### Provided data
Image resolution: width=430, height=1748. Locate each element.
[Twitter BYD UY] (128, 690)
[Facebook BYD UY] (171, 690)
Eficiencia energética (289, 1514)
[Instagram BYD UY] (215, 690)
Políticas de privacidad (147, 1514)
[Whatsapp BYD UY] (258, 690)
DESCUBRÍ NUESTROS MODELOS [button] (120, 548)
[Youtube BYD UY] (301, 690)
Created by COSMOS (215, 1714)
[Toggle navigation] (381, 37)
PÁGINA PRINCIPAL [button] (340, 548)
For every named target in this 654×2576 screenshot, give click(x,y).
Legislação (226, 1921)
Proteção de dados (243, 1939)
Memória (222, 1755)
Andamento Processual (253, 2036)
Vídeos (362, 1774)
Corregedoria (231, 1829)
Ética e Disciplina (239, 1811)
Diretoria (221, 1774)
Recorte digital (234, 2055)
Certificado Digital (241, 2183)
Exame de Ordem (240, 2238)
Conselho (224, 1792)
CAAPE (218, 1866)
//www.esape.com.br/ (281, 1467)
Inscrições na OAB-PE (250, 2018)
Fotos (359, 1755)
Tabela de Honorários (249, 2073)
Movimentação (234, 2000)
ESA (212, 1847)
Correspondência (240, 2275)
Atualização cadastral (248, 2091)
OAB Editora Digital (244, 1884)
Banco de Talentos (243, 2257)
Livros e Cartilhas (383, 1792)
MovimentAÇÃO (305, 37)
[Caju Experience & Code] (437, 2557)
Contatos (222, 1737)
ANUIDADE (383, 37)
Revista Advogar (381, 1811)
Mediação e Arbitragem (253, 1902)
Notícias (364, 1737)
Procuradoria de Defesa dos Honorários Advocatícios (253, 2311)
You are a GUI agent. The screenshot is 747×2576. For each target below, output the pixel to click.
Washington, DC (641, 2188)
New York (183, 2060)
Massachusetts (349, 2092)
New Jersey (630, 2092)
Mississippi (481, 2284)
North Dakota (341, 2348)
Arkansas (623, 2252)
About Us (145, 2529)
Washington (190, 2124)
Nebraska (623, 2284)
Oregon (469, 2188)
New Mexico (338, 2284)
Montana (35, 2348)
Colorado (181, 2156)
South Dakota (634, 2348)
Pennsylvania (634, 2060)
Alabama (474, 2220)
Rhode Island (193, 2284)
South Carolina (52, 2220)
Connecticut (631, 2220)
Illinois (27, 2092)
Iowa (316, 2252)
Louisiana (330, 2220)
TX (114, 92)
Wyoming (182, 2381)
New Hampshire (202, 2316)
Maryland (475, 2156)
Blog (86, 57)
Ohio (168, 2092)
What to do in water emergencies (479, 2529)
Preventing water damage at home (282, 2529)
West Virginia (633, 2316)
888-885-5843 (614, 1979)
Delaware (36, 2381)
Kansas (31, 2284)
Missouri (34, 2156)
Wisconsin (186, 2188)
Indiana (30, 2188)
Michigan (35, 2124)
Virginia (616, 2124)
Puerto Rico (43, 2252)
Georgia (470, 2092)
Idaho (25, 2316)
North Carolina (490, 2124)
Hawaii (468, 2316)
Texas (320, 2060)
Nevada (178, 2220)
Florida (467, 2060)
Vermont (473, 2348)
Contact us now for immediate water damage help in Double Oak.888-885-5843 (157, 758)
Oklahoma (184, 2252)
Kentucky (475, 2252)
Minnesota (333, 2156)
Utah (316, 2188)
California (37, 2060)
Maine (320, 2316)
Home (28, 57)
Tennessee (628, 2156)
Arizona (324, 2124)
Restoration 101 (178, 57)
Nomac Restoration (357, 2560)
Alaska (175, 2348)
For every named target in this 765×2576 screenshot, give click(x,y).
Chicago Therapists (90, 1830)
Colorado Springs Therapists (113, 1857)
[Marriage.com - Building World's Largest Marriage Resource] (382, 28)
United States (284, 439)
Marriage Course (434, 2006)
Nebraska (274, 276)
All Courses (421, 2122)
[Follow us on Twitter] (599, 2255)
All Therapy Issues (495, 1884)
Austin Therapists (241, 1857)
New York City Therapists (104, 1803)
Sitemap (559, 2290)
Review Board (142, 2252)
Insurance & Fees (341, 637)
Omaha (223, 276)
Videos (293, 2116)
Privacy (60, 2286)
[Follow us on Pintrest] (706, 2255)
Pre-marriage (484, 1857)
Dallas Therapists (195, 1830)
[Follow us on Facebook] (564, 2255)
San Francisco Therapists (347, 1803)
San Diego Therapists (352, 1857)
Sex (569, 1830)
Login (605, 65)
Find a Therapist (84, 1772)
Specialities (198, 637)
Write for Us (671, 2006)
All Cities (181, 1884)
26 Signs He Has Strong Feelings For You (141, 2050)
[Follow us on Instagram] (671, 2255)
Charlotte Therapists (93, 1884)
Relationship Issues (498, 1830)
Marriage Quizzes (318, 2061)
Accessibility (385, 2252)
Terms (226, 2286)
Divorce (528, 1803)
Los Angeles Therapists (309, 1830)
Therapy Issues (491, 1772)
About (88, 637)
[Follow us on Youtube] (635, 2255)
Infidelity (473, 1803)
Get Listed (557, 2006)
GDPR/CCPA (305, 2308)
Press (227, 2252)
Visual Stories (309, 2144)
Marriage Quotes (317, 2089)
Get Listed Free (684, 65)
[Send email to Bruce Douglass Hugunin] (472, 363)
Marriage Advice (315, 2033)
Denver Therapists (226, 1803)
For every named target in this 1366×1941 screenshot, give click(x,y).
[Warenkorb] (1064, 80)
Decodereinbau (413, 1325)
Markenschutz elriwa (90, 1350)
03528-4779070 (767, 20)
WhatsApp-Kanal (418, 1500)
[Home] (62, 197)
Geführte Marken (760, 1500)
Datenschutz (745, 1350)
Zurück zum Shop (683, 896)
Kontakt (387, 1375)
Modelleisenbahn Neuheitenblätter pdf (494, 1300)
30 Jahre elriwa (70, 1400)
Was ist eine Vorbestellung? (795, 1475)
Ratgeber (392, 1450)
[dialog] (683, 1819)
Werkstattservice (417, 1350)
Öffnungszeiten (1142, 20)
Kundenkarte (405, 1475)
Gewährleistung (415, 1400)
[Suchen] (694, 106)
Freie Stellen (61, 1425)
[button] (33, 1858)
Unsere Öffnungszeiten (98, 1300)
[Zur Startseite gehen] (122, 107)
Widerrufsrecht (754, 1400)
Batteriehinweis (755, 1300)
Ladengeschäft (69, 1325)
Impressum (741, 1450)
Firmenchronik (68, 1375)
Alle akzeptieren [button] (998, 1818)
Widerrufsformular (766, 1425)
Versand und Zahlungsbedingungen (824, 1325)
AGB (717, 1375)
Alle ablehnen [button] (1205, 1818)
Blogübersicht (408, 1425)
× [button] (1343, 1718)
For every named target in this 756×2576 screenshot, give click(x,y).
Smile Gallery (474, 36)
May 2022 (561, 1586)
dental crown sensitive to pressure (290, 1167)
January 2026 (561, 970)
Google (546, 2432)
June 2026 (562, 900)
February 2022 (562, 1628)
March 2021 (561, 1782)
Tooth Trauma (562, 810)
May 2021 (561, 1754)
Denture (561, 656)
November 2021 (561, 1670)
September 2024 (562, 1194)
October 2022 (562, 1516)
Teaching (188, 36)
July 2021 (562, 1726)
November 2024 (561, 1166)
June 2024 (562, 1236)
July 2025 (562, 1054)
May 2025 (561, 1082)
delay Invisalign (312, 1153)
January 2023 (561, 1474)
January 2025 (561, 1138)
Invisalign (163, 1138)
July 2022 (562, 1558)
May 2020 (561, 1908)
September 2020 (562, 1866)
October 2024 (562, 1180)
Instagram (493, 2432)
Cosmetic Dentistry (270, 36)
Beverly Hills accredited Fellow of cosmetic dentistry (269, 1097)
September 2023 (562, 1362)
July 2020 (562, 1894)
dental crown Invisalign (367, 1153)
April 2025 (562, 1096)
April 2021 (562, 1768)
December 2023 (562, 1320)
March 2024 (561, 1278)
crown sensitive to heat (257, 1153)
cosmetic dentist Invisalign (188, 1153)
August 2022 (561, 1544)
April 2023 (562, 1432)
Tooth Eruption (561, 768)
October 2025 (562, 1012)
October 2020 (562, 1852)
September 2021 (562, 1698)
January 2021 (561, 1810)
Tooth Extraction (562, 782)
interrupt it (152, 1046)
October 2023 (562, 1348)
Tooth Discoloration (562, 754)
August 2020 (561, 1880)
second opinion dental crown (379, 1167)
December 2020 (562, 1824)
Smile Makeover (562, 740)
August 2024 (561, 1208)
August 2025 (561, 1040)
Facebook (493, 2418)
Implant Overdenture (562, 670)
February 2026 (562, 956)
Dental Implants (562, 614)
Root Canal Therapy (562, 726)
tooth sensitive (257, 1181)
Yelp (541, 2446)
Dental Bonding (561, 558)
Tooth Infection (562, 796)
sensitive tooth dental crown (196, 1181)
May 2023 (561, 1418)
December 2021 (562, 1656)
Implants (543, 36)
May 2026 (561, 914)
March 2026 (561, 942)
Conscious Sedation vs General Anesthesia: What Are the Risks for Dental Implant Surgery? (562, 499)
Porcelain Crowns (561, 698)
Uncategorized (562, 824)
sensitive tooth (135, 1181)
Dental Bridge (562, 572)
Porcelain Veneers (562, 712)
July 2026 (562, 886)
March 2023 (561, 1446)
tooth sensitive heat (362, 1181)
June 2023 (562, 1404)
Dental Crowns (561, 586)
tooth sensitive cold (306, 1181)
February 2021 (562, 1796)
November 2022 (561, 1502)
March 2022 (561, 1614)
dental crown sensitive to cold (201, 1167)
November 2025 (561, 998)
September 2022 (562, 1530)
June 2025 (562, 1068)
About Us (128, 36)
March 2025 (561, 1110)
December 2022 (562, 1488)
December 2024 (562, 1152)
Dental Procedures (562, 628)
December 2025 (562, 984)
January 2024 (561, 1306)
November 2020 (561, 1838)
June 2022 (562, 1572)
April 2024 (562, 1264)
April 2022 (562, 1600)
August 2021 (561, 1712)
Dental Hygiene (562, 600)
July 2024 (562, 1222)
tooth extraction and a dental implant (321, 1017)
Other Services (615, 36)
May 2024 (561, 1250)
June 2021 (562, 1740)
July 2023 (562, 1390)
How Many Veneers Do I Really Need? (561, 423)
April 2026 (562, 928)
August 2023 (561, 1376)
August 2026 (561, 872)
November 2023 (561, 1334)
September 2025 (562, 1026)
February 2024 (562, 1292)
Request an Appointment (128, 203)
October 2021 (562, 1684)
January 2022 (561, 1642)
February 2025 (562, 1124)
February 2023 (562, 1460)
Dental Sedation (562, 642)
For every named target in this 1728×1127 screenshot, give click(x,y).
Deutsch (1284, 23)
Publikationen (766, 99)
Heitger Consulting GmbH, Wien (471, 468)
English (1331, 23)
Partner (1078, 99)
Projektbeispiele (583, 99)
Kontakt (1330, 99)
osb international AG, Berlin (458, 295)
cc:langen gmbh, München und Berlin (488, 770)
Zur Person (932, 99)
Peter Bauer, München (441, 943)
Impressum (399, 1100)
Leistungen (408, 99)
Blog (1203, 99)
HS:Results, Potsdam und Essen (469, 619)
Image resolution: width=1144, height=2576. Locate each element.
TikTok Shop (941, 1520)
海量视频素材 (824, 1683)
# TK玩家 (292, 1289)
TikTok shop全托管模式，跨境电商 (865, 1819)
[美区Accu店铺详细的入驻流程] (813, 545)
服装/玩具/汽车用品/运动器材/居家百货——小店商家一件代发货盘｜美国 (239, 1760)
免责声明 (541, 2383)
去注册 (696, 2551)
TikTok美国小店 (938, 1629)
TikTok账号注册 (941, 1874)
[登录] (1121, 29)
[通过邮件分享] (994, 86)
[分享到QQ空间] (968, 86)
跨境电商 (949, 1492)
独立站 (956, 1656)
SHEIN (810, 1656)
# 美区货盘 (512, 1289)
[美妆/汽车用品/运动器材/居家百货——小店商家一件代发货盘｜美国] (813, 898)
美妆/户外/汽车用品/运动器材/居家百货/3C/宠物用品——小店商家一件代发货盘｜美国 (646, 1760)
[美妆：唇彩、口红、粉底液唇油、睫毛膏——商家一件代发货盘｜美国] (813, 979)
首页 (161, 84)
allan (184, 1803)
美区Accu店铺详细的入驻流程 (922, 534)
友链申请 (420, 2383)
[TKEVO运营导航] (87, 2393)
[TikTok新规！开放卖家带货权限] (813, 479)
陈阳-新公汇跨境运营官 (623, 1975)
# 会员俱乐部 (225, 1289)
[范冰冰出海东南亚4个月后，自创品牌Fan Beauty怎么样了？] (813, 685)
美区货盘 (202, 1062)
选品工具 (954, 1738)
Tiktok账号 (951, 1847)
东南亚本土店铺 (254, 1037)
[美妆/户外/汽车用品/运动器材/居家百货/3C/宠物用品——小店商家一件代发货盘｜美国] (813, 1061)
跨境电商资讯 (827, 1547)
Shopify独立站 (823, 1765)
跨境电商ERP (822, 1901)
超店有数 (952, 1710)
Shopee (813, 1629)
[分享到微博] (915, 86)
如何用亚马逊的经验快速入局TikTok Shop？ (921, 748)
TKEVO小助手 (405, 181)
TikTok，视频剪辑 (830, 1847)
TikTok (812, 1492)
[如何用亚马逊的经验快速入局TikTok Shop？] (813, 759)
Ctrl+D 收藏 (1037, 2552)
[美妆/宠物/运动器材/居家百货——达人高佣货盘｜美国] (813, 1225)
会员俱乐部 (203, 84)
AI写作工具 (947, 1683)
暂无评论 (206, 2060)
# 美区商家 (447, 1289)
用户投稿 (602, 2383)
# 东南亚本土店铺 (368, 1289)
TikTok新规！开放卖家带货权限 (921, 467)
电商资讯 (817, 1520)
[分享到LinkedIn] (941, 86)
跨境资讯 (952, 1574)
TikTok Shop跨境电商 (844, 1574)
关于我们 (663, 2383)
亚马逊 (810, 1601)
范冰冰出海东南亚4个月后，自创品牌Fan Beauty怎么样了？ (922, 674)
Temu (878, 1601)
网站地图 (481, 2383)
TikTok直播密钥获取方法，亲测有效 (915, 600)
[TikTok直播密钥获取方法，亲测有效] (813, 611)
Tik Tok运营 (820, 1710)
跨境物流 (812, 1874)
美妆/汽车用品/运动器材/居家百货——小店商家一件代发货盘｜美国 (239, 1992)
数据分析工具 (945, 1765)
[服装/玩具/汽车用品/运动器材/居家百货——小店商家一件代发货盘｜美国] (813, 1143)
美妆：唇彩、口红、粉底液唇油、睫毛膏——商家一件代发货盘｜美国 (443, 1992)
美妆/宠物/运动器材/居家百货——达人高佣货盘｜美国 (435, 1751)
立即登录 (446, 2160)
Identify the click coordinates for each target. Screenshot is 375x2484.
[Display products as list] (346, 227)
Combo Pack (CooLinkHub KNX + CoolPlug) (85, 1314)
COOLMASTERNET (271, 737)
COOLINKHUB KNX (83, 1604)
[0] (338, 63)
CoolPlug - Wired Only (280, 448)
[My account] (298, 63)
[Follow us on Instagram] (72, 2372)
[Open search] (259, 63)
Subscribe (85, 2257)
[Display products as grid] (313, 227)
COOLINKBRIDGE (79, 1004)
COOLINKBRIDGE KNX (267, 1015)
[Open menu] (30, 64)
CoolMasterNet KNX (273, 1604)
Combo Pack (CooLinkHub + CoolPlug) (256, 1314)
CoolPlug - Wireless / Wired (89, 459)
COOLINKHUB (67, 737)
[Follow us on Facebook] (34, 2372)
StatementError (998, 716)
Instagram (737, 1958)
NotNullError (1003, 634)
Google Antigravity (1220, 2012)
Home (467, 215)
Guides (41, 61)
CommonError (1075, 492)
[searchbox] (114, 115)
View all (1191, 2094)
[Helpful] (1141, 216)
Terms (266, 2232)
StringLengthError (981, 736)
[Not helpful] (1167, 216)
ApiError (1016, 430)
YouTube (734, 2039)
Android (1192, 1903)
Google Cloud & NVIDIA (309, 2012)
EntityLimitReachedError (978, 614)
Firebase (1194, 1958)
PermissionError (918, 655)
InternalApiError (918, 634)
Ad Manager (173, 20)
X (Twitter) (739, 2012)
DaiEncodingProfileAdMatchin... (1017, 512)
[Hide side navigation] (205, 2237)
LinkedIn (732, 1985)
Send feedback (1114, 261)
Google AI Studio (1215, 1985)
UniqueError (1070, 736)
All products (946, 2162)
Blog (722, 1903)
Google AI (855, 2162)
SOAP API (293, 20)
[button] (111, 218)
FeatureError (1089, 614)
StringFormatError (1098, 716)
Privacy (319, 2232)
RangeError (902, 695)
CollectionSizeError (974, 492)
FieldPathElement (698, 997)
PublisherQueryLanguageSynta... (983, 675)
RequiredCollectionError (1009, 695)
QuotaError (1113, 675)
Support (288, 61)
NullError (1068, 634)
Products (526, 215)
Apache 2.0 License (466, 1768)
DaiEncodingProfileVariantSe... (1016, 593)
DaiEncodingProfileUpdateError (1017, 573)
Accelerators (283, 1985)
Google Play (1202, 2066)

### Task instructions
Copy out the lines above exactly, beginning at the one that contains "crown sensitive to heat (257, 1153)" and ending at the one that contains "October 2023 (562, 1348)".

### Solution for this problem
crown sensitive to heat (257, 1153)
cosmetic dentist Invisalign (188, 1153)
August 2022 (561, 1544)
April 2023 (562, 1432)
Tooth Eruption (561, 768)
October 2025 (562, 1012)
October 2020 (562, 1852)
September 2021 (562, 1698)
January 2021 (561, 1810)
Tooth Extraction (562, 782)
interrupt it (152, 1046)
October 2023 (562, 1348)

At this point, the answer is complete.